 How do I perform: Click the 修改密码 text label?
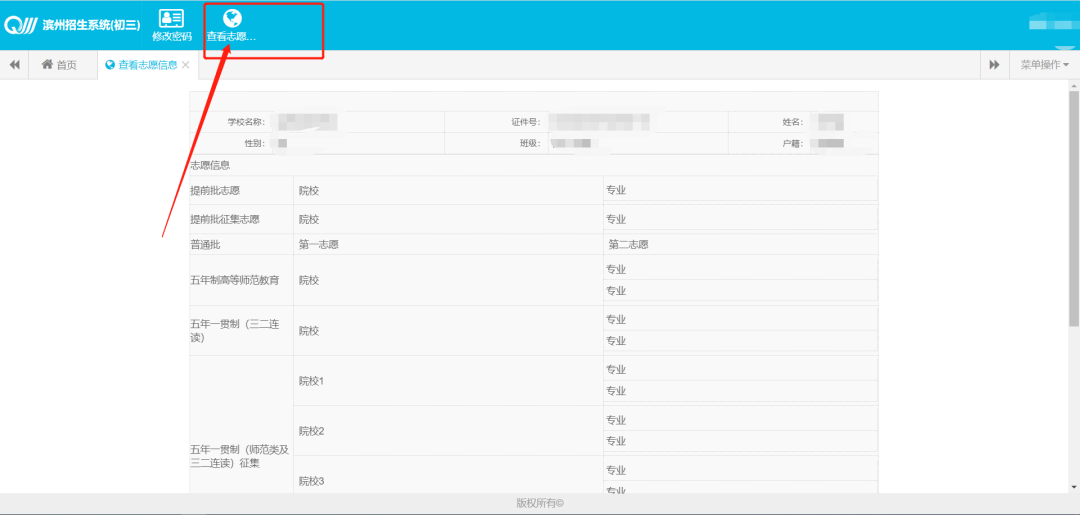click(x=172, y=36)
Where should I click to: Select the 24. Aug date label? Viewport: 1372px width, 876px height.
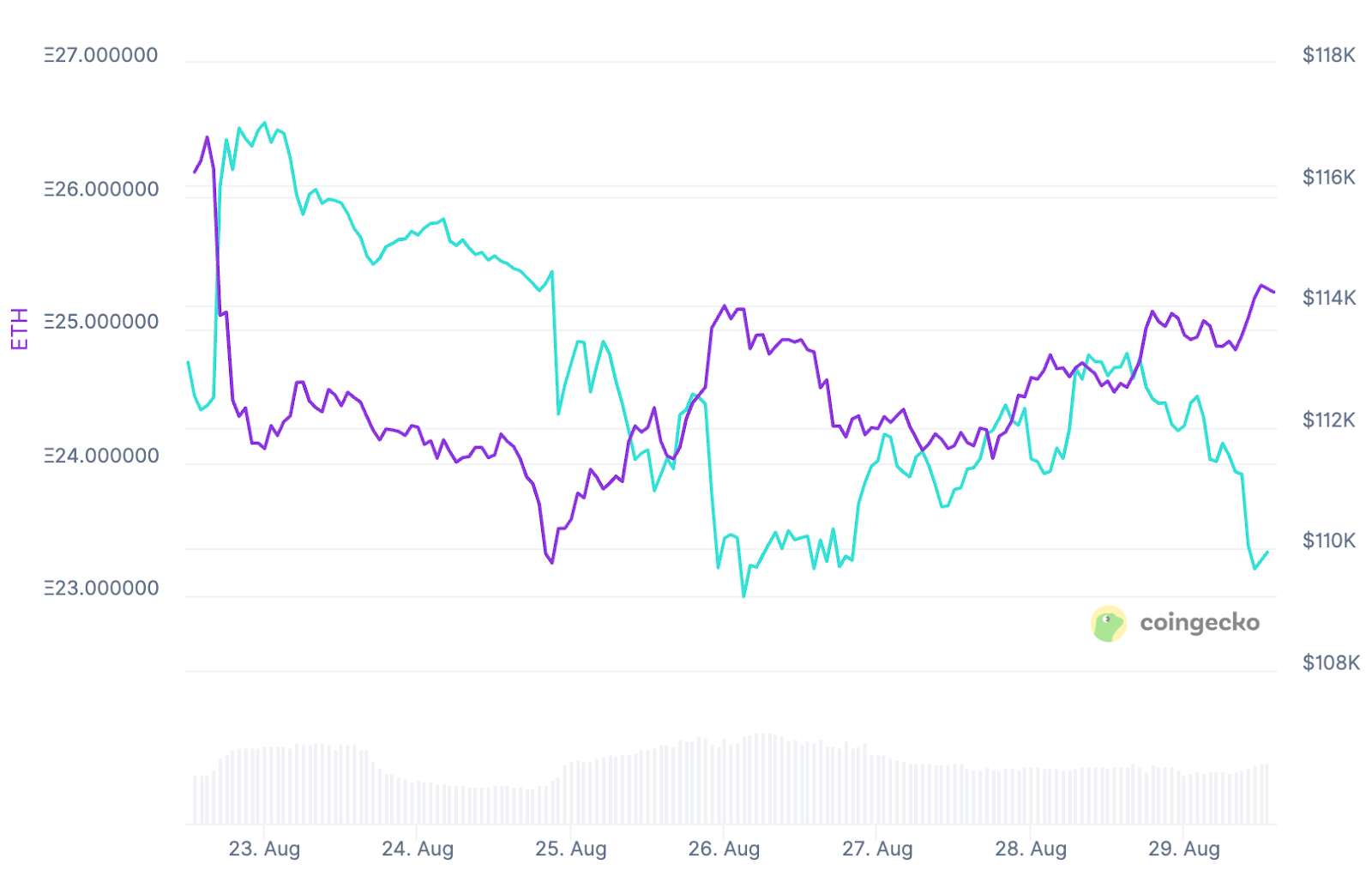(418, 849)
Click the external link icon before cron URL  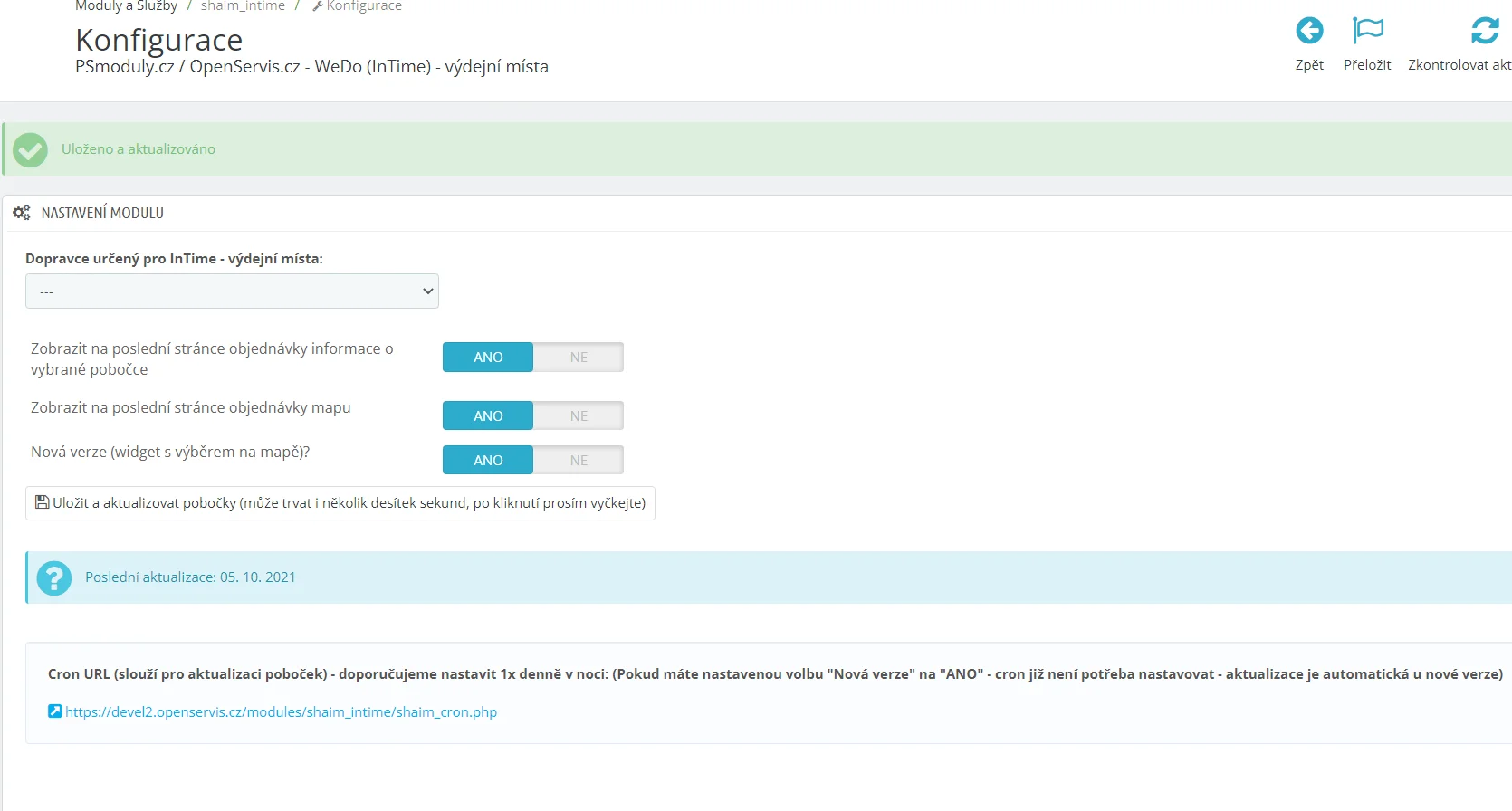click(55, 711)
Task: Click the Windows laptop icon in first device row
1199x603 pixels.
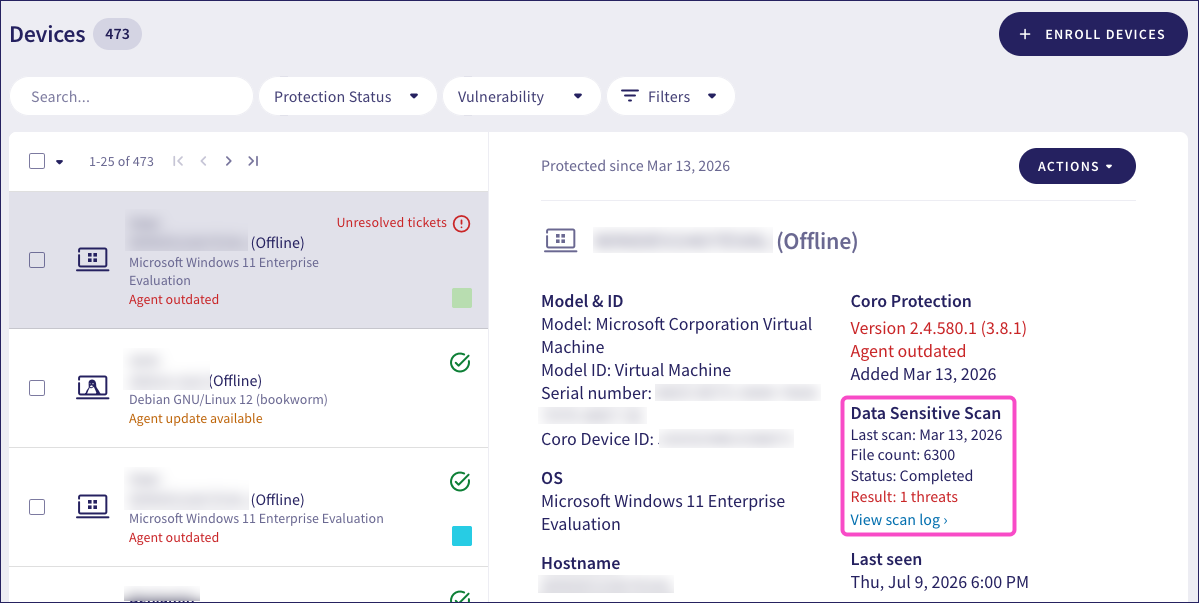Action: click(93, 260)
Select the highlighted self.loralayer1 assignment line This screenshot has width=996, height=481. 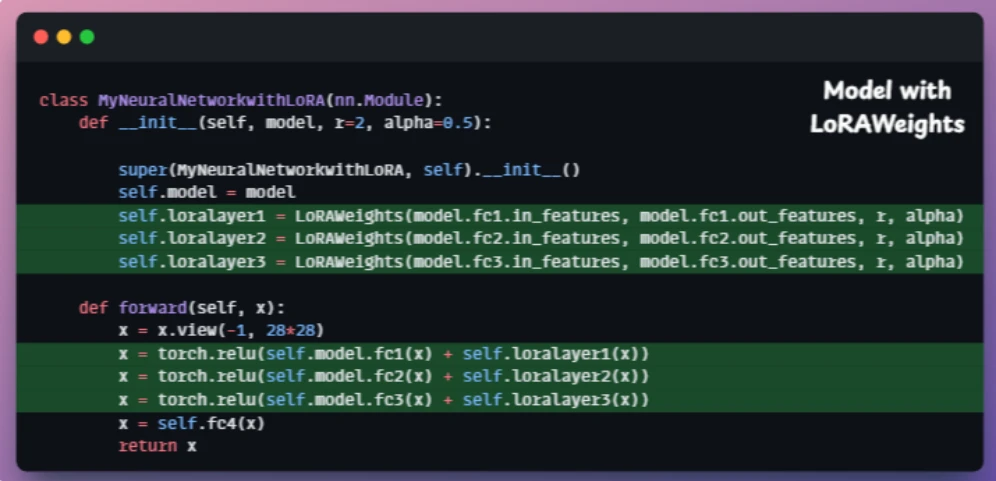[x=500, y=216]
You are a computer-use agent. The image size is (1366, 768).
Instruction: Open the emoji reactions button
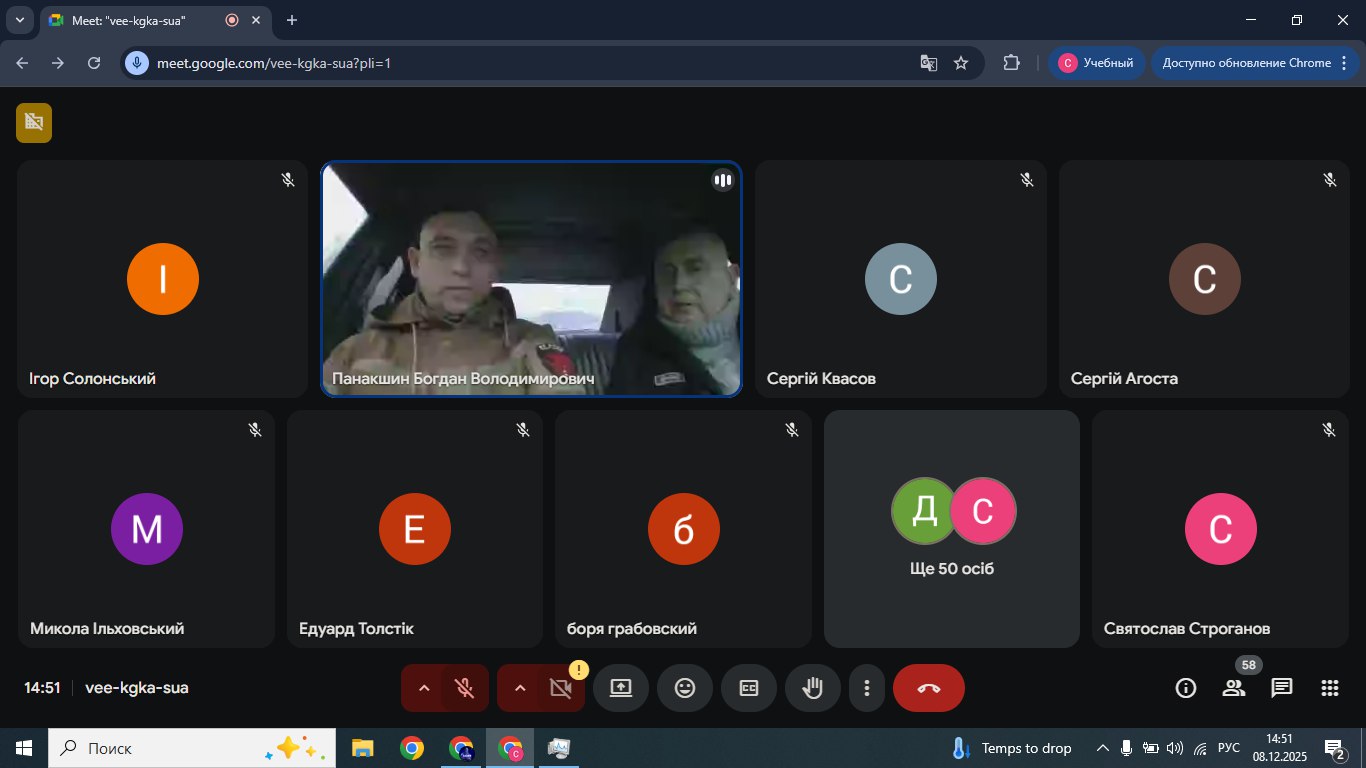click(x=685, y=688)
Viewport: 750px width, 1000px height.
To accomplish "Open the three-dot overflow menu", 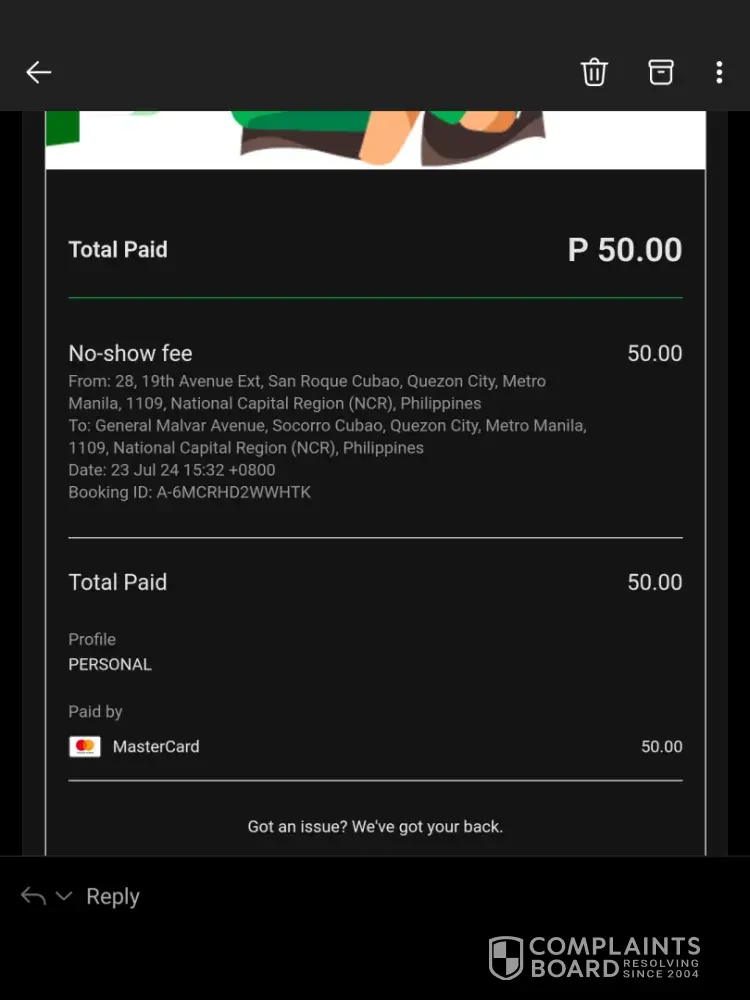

**To be done**: Quote the listing above word for word, starting with the line that contains "You are a computer-use" and continuing through the end of the listing, and leave the pictures out of your answer.

**The result**:
You are a computer-use agent. The image size is (1366, 768).
Instruction: Open the emoji reactions button
click(x=685, y=688)
Viewport: 750px width, 1000px height.
To accomplish "Open the three-dot overflow menu", 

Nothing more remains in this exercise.